Tarea breve: Transcribe, por favor, el texto sobre los jingles pegadizos completo y sin ningún cambio.

Texto citado:
++++

En 1951 el gran escritor
Alfred Bester dió con el concepto de
música anti-telépatas y lo introdujo en su novela
El Hombre Demolido (The Demolished Man). El asunto es así: el protagonista de la historia necesita protegerse de los espías mentales que lo acechan. Para ello recurre a una creadora de jingles cuyas obras han sido prohibidas por su extrema efectividad, esto es, por ser demasiado pegadizas. La idea del héroe es muy simple: si se expone a un jingle de ese tipo la mayor parte de su actividad mental estará ocupada en la repetición involuntaria de la música, por lo que interferirá los sondeos de los telépatas.
En la novela el truco funciona, y
Ben Reich, héroe tan exageradamente impulsivo e inteligente como todos los de Bester, logra burlar a sus enemigos hasta el final. La utilidad de los jingles pegadizos en la vida real, en cambio, no es tan clara. Si bien es cierto que gran parte de nuestro cerebro es formateado desde sus fases más tempranas con este tipo de música, no está firmemente demostrada la relación entre la penetración de las tonadas en las tiernas cabecitas -
Glemo en mi cabello, a la hora del shampoo- y su verdadero poder vendedor: recuerdo ese aviso antediluviano, pero jamás usé
Glemo. Sí funciona con seguridad la parte mínima, o sea, la música se vende a si misma. Y cuando como jingle no es muy buena, pues se la repite hasta que sea comprada. De todos modos, no es eso lo que me interesa ahora. Quiero hablar de mi propia reversión del fenómeno jinglero.

++++

Datos proporcionados:

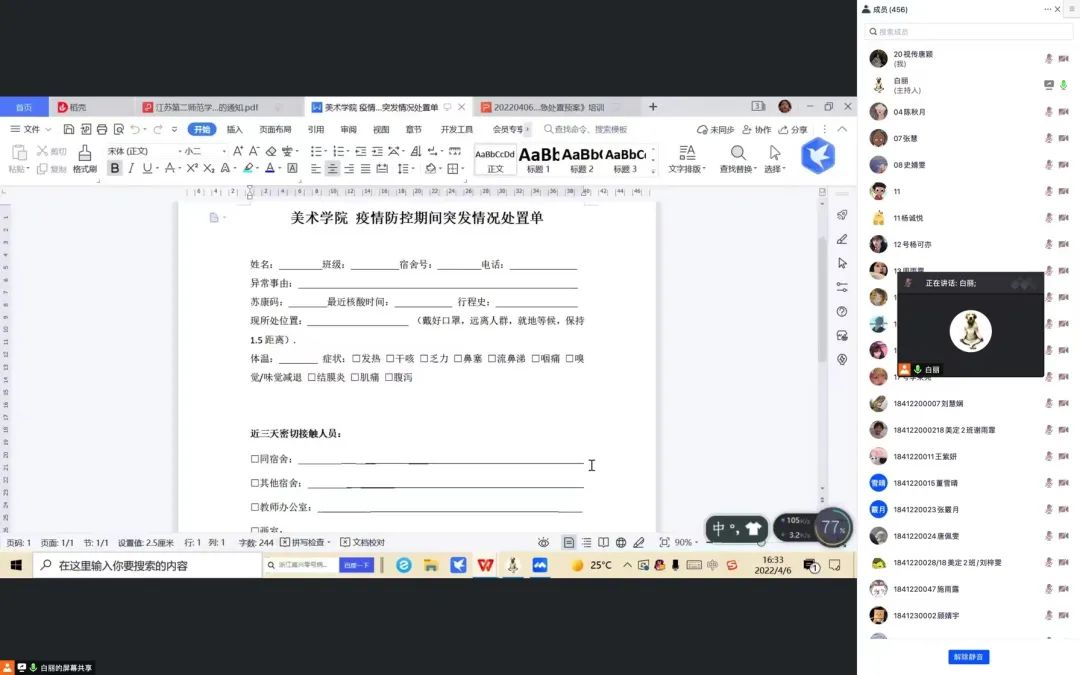The width and height of the screenshot is (1080, 675).
Task: Click the 分享 share button
Action: click(x=793, y=130)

++++

Respuesta a la tarea:
En 1951 el gran escritor
Alfred Bester dió con el concepto de
música anti-telépatas y lo introdujo en su novela
El Hombre Demolido (The Demolished Man). El asunto es así: el protagonista de la historia necesita protegerse de los espías mentales que lo acechan. Para ello recurre a una creadora de jingles cuyas obras han sido prohibidas por su extrema efectividad, esto es, por ser demasiado pegadizas. La idea del héroe es muy simple: si se expone a un jingle de ese tipo la mayor parte de su actividad mental estará ocupada en la repetición involuntaria de la música, por lo que interferirá los sondeos de los telépatas.
En la novela el truco funciona, y
Ben Reich, héroe tan exageradamente impulsivo e inteligente como todos los de Bester, logra burlar a sus enemigos hasta el final. La utilidad de los jingles pegadizos en la vida real, en cambio, no es tan clara. Si bien es cierto que gran parte de nuestro cerebro es formateado desde sus fases más tempranas con este tipo de música, no está firmemente demostrada la relación entre la penetración de las tonadas en las tiernas cabecitas -
Glemo en mi cabello, a la hora del shampoo- y su verdadero poder vendedor: recuerdo ese aviso antediluviano, pero jamás usé
Glemo. Sí funciona con seguridad la parte mínima, o sea, la música se vende a si misma. Y cuando como jingle no es muy buena, pues se la repite hasta que sea comprada. De todos modos, no es eso lo que me interesa ahora. Quiero hablar de mi propia reversión del fenómeno jinglero.